In this brief review, structural and electronic properties of technologically important semiconductor surfaces are presented and discussed with particular emphasis on most recent ab initio results for semi-infinite and supercell geometries. Most of the results are based on the local density approximation of density functional theory but GW quasiparticle band structures and results of calculations incorporating self-interaction-corrections are included as well. A general picture of the surface reconstruction or relaxation behaviour is developed and the resulting electronic properties of prototype surfaces of diamond-, zincblende- and wurtzite-structure crystals are discussed.
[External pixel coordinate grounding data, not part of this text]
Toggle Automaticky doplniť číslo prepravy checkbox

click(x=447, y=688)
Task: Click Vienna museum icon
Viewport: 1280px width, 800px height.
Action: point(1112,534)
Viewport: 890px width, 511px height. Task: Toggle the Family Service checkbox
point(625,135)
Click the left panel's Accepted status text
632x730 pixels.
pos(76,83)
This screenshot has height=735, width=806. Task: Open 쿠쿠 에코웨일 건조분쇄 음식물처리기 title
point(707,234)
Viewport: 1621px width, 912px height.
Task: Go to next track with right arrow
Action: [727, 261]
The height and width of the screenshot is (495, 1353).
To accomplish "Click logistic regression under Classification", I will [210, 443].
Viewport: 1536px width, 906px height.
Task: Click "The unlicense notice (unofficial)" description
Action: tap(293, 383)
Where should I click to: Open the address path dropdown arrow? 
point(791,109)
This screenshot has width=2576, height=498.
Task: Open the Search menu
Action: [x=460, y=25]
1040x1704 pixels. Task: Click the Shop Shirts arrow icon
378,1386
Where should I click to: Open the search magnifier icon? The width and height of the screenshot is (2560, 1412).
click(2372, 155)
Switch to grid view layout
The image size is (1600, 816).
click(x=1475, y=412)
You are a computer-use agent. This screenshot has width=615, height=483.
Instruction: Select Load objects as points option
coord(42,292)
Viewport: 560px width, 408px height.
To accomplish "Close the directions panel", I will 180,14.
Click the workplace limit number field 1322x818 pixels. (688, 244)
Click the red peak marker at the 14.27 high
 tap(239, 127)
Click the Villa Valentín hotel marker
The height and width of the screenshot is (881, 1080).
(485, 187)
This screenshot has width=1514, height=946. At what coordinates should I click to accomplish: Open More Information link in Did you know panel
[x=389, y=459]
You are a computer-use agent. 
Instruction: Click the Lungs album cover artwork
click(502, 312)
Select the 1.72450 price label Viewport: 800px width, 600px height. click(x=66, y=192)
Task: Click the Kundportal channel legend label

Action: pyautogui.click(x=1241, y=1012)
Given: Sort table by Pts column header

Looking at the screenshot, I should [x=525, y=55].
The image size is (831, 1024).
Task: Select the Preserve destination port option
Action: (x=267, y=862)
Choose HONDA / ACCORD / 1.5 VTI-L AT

The systems addressed comprise reconstructed (001) surfaces of diamond, Si, Ge and SiC, the relaxed (110) surface of SiC and GaAs and nonpolar (10 1 0) surfaces of wurtzite-structure SiC, ZnO and CdS. A comparing discussion of the relaxed surfaces of SiC, GaAs and of II–VI compound semiconductors allows to address the physical origins of the relaxation behaviour of these compounds and to identify characteristic differences and similarities in their relaxation behaviour related to the specific heteropolarity or ionicity of these systems. Our results show excellent agreement with a whole body of experimental data.